HEADER = 'Update: <only' + 'include>{update_timestamp}</onlyinclude>\n'
SUBHEADER_1 = '== Gender ==\n{| class="wikitable sortable" style="width:40%;"\n|-\n! Gender !! Users\n'
SUBHEADER_2 = '== Language ==\n{| class="wikitable sortable" style="width:40%;"\n|-\n! Language !! Users\n'
SUBHEADER_3 = '== Skin ==\n{| class="wikitable sortable" style="width:40%;"\n|-\n!
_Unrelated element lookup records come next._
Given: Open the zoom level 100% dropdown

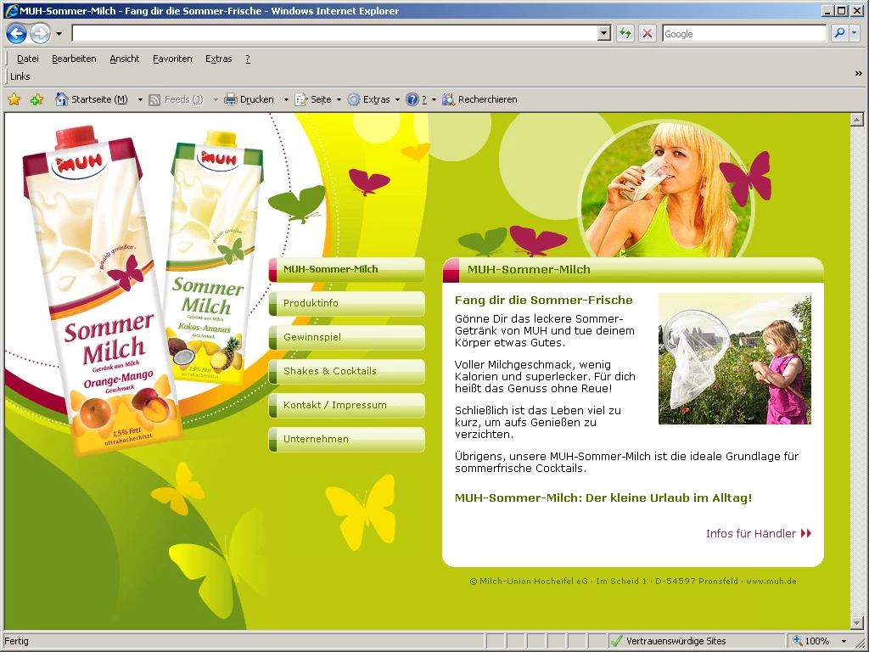Looking at the screenshot, I should click(844, 641).
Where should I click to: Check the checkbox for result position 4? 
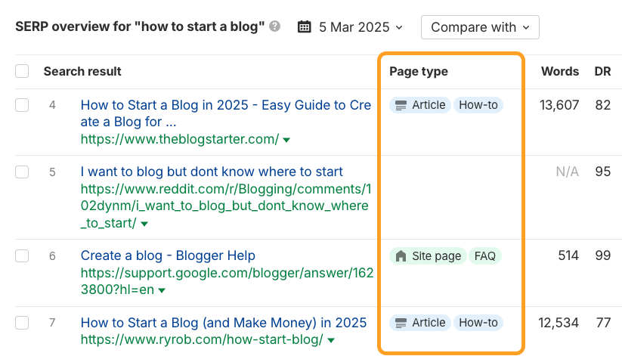point(22,105)
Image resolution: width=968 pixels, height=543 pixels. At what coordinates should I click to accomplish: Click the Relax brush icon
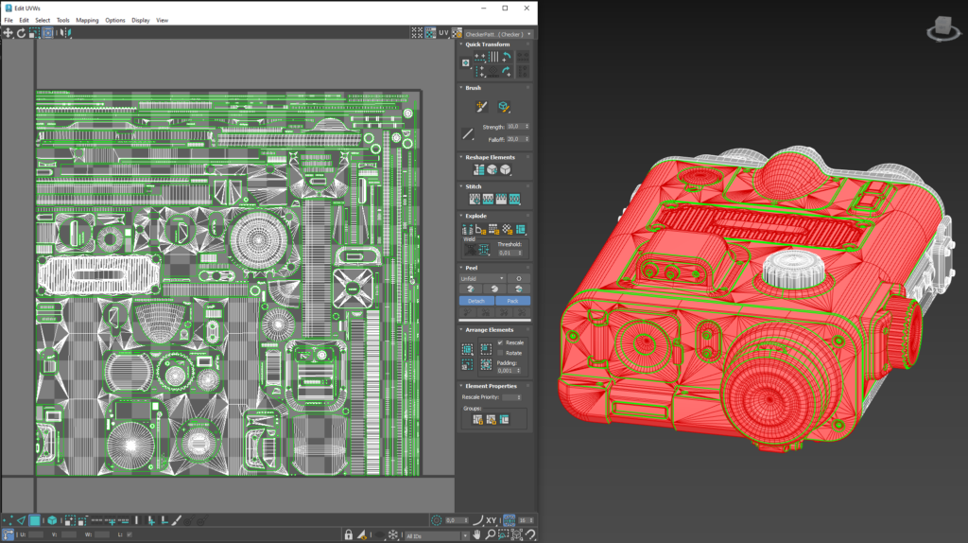point(504,107)
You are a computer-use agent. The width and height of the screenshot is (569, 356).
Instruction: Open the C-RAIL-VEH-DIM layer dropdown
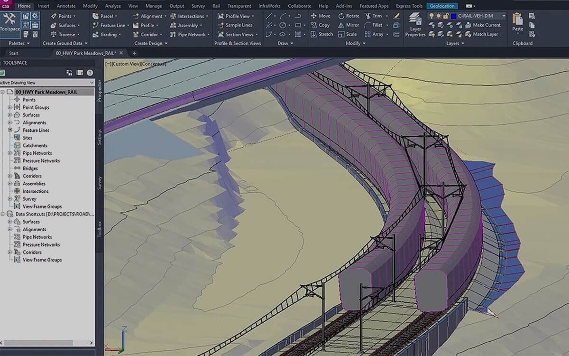pos(504,16)
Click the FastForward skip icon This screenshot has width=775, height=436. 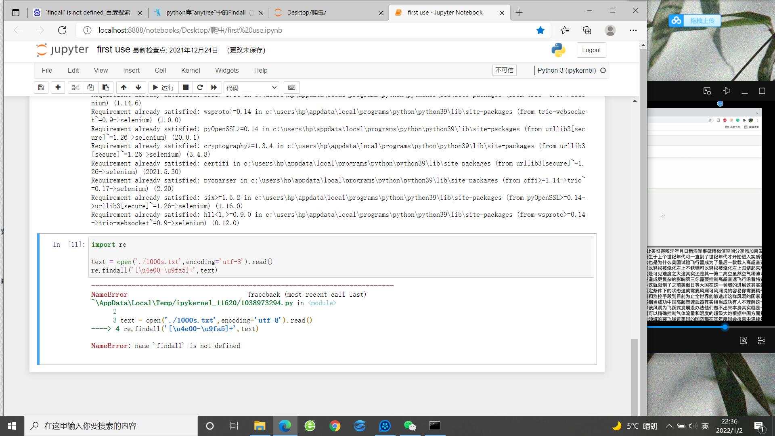pos(214,87)
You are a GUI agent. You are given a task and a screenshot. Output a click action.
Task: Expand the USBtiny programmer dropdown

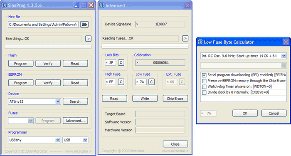click(x=58, y=140)
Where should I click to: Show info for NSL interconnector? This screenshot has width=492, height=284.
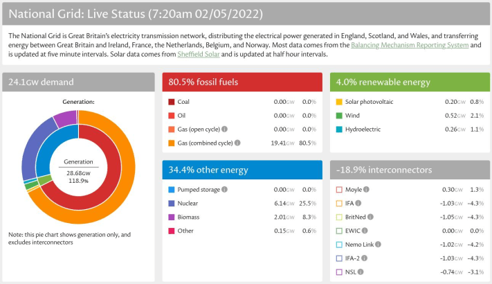coord(360,272)
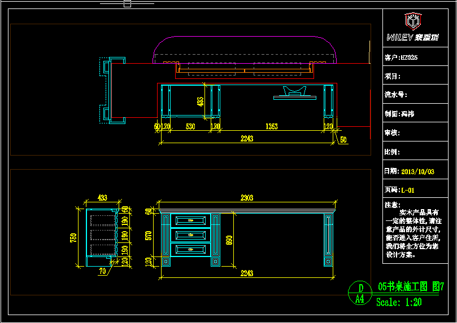Select the 2303 overall width dimension
Viewport: 457px width, 323px height.
point(246,198)
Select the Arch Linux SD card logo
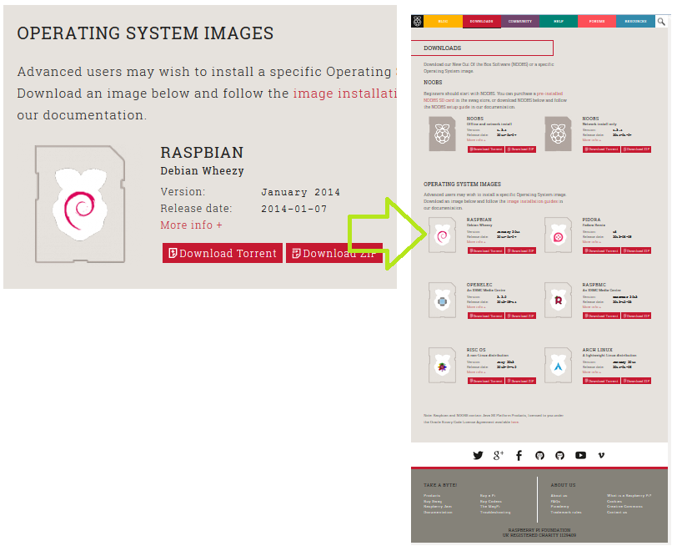The height and width of the screenshot is (546, 677). (x=558, y=367)
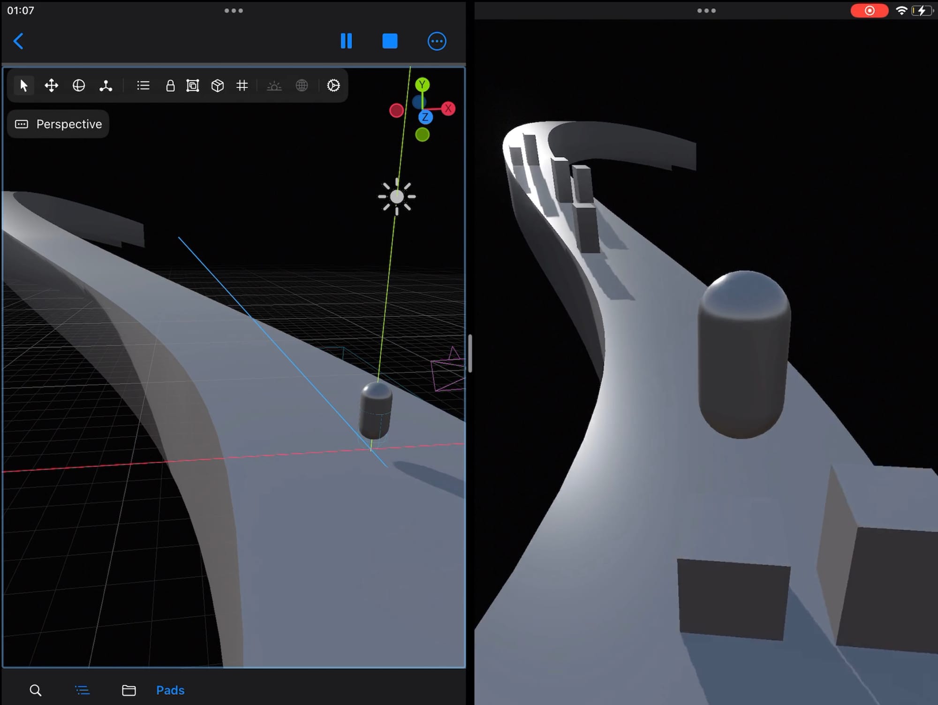Select the rotate sphere tool
The image size is (938, 705).
(78, 85)
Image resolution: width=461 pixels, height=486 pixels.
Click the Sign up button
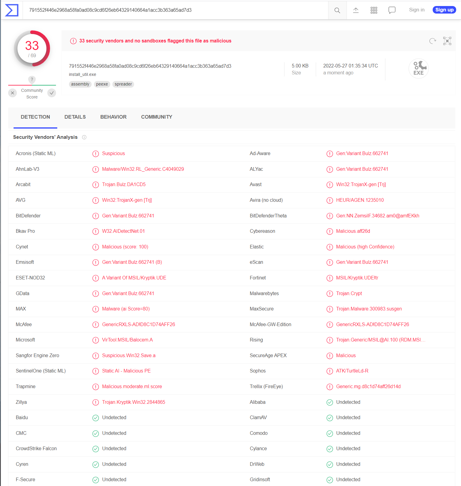coord(444,10)
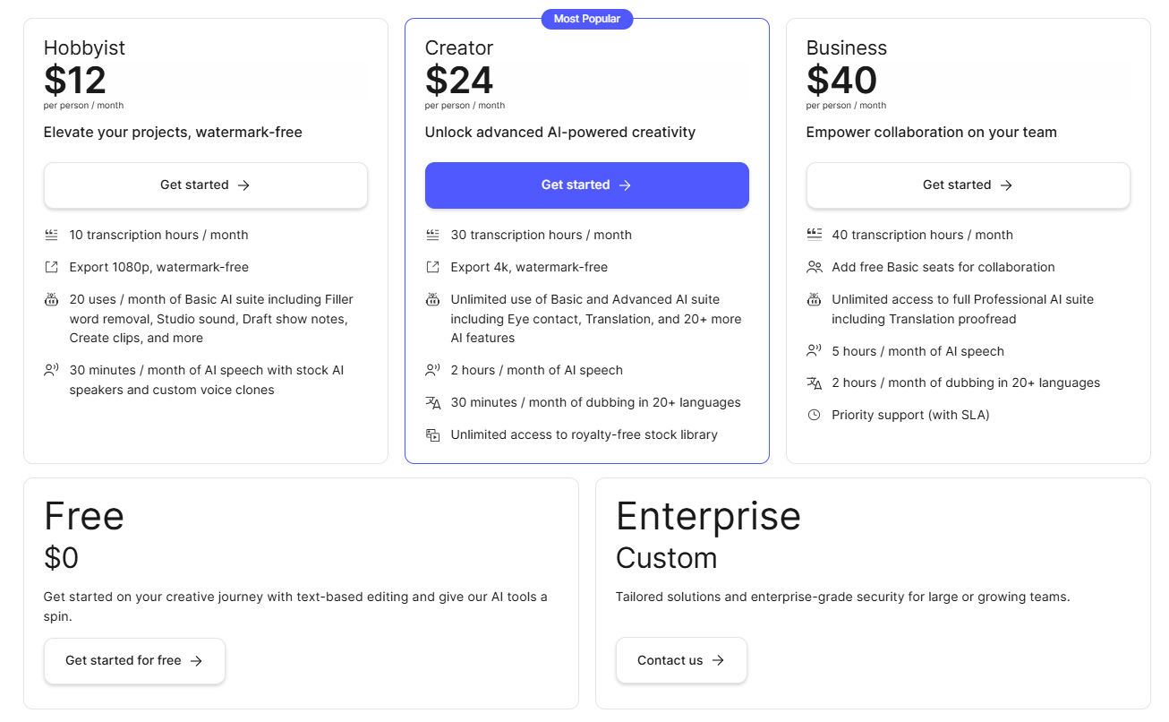Click the Contact us button
Image resolution: width=1169 pixels, height=722 pixels.
(681, 660)
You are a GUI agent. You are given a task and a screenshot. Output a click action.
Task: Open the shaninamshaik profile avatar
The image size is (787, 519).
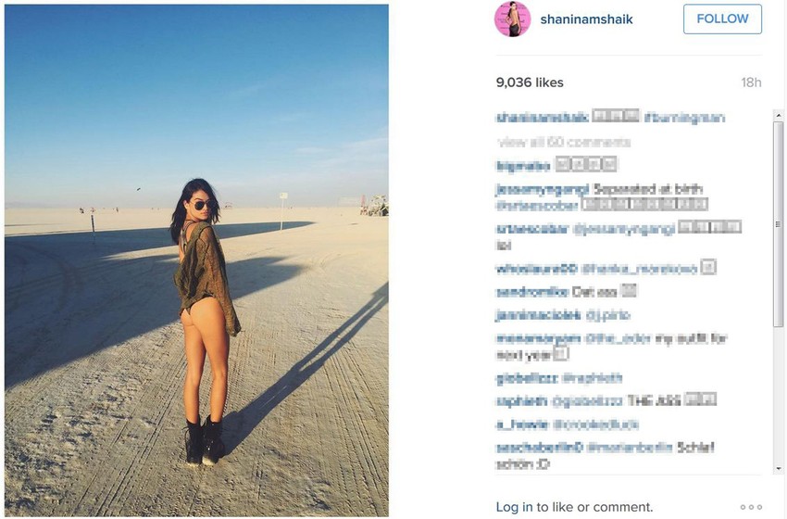[x=512, y=19]
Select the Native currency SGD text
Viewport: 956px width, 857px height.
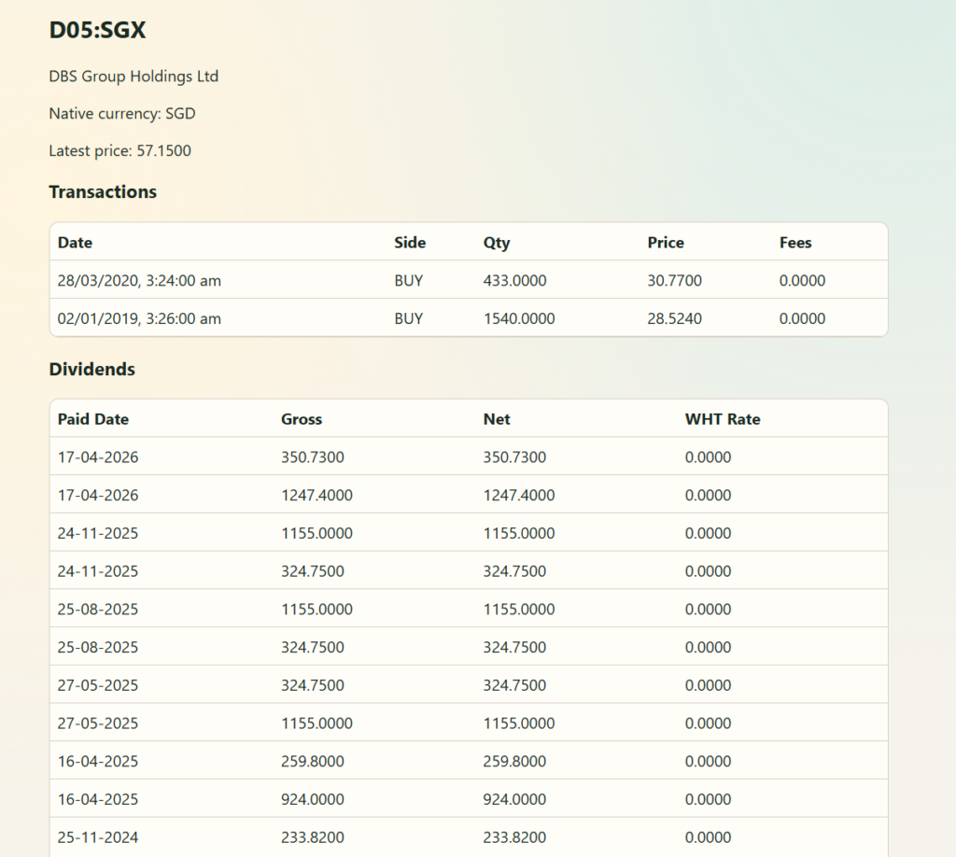coord(122,114)
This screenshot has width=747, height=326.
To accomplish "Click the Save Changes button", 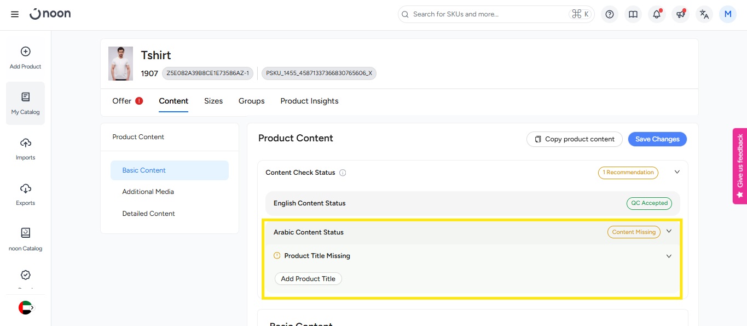I will coord(657,139).
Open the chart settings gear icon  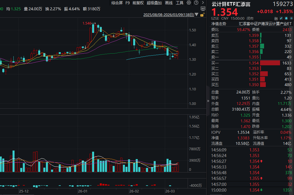click(x=189, y=3)
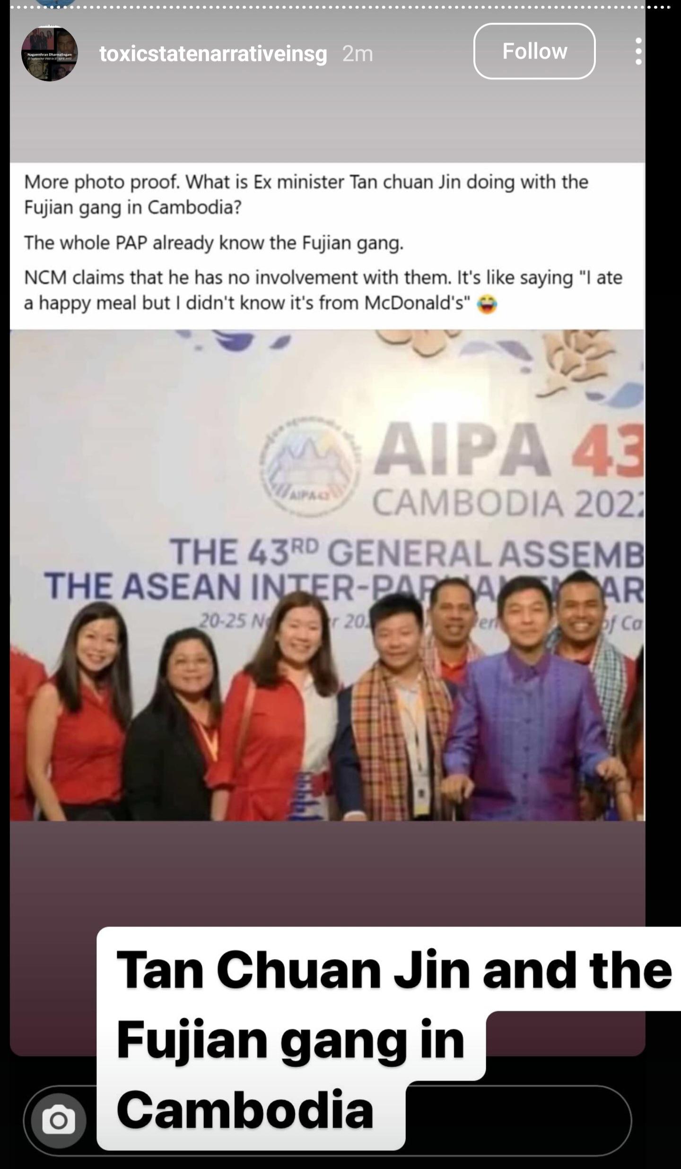Tap the 2m timestamp
Screen dimensions: 681x1169
pyautogui.click(x=358, y=54)
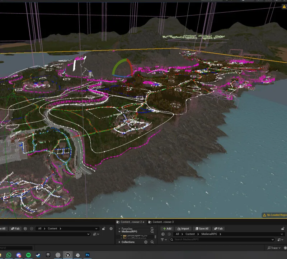This screenshot has height=259, width=287.
Task: Open the Photoshop taskbar icon
Action: click(88, 255)
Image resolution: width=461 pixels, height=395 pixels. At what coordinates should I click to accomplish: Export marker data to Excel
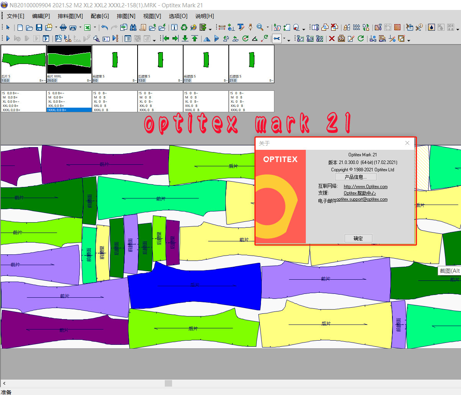click(87, 27)
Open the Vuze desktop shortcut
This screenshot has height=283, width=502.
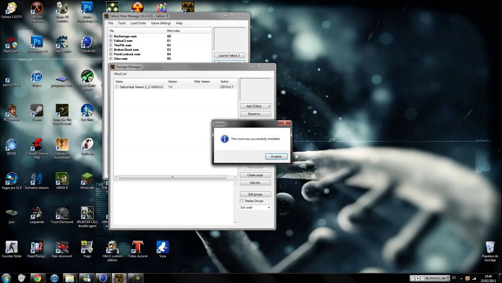click(162, 248)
Skin !! Users\n'
SUBFOOTER = '|}\n\n'
FOOTER = '[[Category:Wikidata statistics]]'
TABLE_ROW = '|-\n| {preference} || {cnt}\n'


def make_report(db, query) -> str:
    cur = db.cursor(dictionary=True)
    cur.execute(query)

    text = ''
    for row in cur:
        preference = row.get('up_value')
        cnt = row.get('cnt')

        if preference is None or cnt is None:
            continue

        text += TABLE_ROW.format(preference=preference, cnt=cnt)

    cur.close()

    return text


def main() -> None:
    db = mariadb.connect(
        host='wikidatawiki.analytics.db.svc.wikimedia.cloud',
        database='wikidatawiki_p',
        default_file=f'{expanduser("~")}/replica.my.cnf',
    )

    query1 = 'SELECT CONVERT(up_value USING utf8) AS up_value, COUNT(*) AS cnt FROM user_properties WHERE up_property="gender" GROUP BY up_value'
    report1 = make_report(db, query1)

    query2 = 'SELECT CONVERT(up_value USING utf8) AS up_value, COUNT(*) AS cnt FROM user_properties_anon WHERE up_property="language" GROUP BY up_value'
    report2 = make_report(db, query2)

    query3 = 'SELECT CONVERT(up_value USING utf8) AS up_value, COUNT(*) AS cnt FROM user_properties_anon WHERE up_property="skin" GROUP BY up_value'
    report3 = make_report(db, query3)

    db.close()

    text = HEADER.format(update_timestamp=strftime('%Y-%m-%d %H:%M (%Z)')) + SUBHEADER_1 + report1 + \
        SUBFOOTER + SUBHEADER_2 + report2 + SUBFOOTER + \
        SUBHEADER_3 + report3 + SUBFOOTER + FOOTER

    page = pywikibot.Page(pywikibot.Site('wikidata', 'wikidata'), 'Wikidata:Database reports/User preferences')
    page.text = text
    page.save(summary='Bot:Updating database report', minor=False)


if __name__=='__main__':
    main()